O is for osteoporosis
Recent studies have shown that there is a link between sleep deprivation and osteoporosis, connected to our ability to regenerate during sleep. If you’re a serial insomniac it’s worth ensuring your diet includes plenty of healthy fresh foods and calcium to help.
P is for prostate
Are you a man? Are you getting up a lot in the night for a wee? Better get that prostate checked out – and do it sooner rather than later, OK?
Q is for quiet
Another one that’s a no-brainer. Sleeping when it’s quiet will give you a better quality rest. If you’re someone who falls asleep watching the TV or listening to the radio, put it on a timer so it turns itself off later. If you have a snoring partner, consider at least spending some nights in different beds. If all else fails, invest in some decent earplugs!
R is for REM
REM (rapid eye movement) sleep is the busy bit of your night, when your brain clears out the day’s stuff, you dream, your brain and body are energised. It seems counter-intuitive to suggest that this is a good thing, but it’s vital for clearing out the neural nonsense. It first occurs about 70-90 minutes after you fall asleep but you go through a REM cycle several times in the night.
S is for sleepwalking
Or somnambulism, to give it its fancy name.

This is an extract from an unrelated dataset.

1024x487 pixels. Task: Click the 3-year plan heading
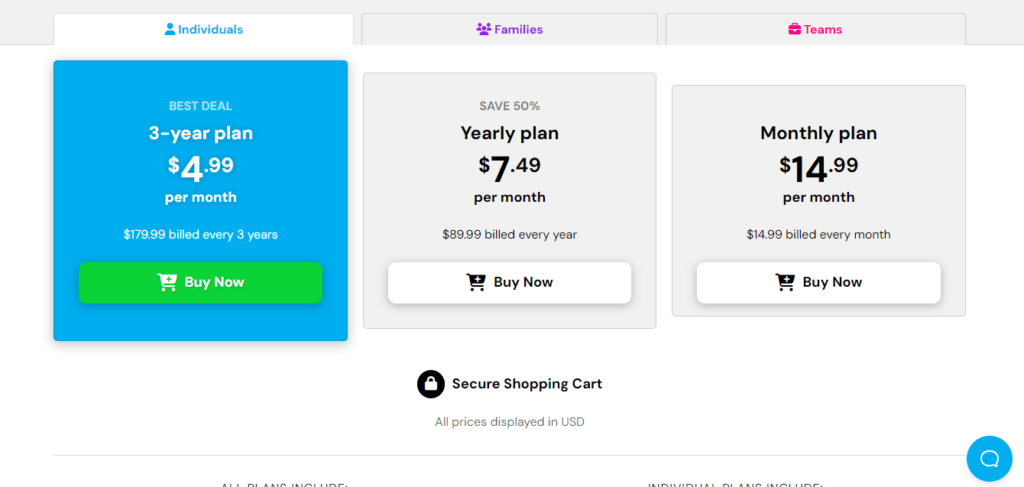[200, 133]
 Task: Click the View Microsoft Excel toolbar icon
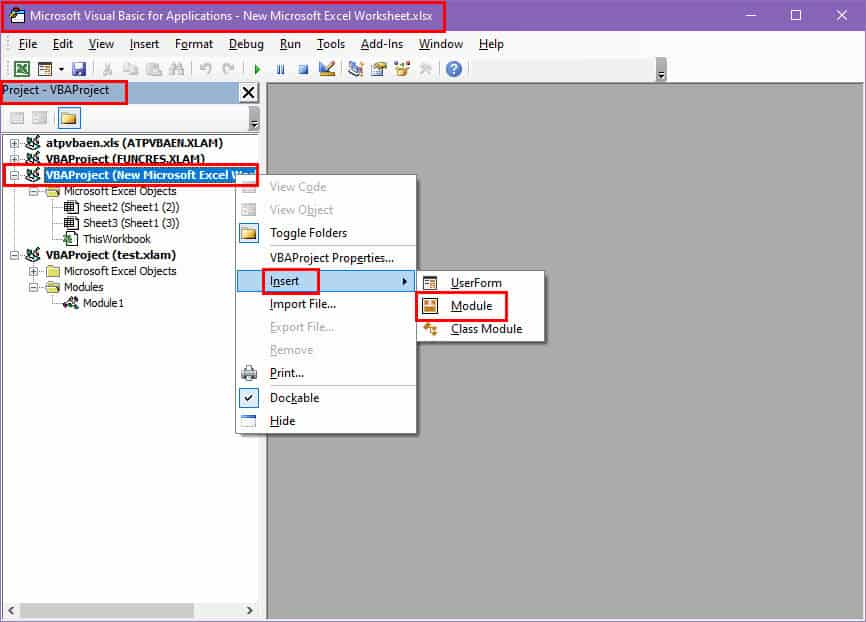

And in this case ageing is a positive thing! Studies show that as you age, sleepwalking becomes less frequent. It does, however, become more dangerous – with risks of a fall or accident rising. So do another S and safeguard against your night time wanderings.
T is for tech
If going to sleep is hard, try turning it all off. That means your phone, iPad, telly, computer… it might feel like you’re relaxing but that crazy light is beaming straight into your brain and signalling it to stay awake. Switch it OFF!
U is for unusual
We’re talking about surroundings here, and how it can be difficult to sleep in a bed that isn’t yours. If you’re traveling, take your own pillow with you, maybe a blanket that smells familiar? You’d be amazed how much stuff like that helps.
V is for Valium
Anyone who has used diazepam to help them nod off will know that it’s effective, but really short term. And these days we know that long term usage – apart from being additive – can have detrimental effects on the brain, including memory loss, dizziness, anxiety or even seizures. Don’t go crazy with this stuff.
W is for ‘wakey wakey’
Training your body to wake up at the same time each day will really help your sleep patterns. Your body likes regular, trust us.
X is for X-rated!
We couldn’t leave this out. It’s nature’s way of filling you full of love and happy hormones and is a great way to nod off relaxed. Have a bit of rumpy-pumpy.
Y is for yawning
According to a fairly recent study, we yawn less as we age, and certainly are less susceptible to contagious yawning. Although nobody seems to know why. So good thing? Maybe?
Z is for zzzz
We’re off now to have a warm bath, slide into PJs and grab a book before heading to the Land of Nod. Night night, sleep tight.